Tokens are injected per participant by deploy.sh (next commit); a bare
helm install leaves them empty. Adds tests/render-checks.sh as the chart's
render-level regression suite.

Co-Authored-By: Claude Opus 4.8 (1M context) <noreply@anthropic.com>

* feat(helm): add stac-manager UI (routed at /manager)

Declares the published stac-manager chart (1.0.3, https://stac-manager.ds.io/)
as a dependency and wires it to the workshop STAC API + mock OIDC:
- fullnameOverride pins the Service to `eoapi-stac-manager` so the passthrough
  ingress can reference it by a stable name;
- stacApi/publicUrl/stacBrowser/oidc default to the localhost paths (deploy.sh
  rewrites the host at deploy time);
- resources raised (1-4Gi) because the container runs a build at startup;
- /manager added to the passthrough ingress (prefix preserved, PUBLIC_URL=/manager).

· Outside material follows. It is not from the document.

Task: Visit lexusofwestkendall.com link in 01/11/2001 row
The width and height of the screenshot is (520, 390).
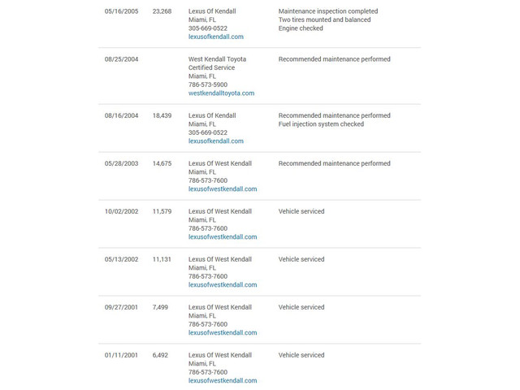Action: pyautogui.click(x=223, y=381)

Also fixes a false-negative in tests/render-checks.sh: with `set -o pipefail`,
`printf | grep -q` reports failure on large inputs because grep short-circuits
and printf takes SIGPIPE — switched the check helpers to here-strings.

NOTE: stac-manager OIDC login uses PKCE (needs a secure context), so editing
works on localhost but requires TLS on a remote http host.

Co-Authored-By: Claude Opus 4.8 (1M context) <noreply@anthropic.com>

* feat(helm): subdomain-per-service routing (*.eoapi-workshop.ds.io)

Switches the workshop stack from path-based to host-based routing: every
service is served at the ROOT of its own subdomain under a wildcard domain
(requires *.<baseDomain> DNS → ingress LB).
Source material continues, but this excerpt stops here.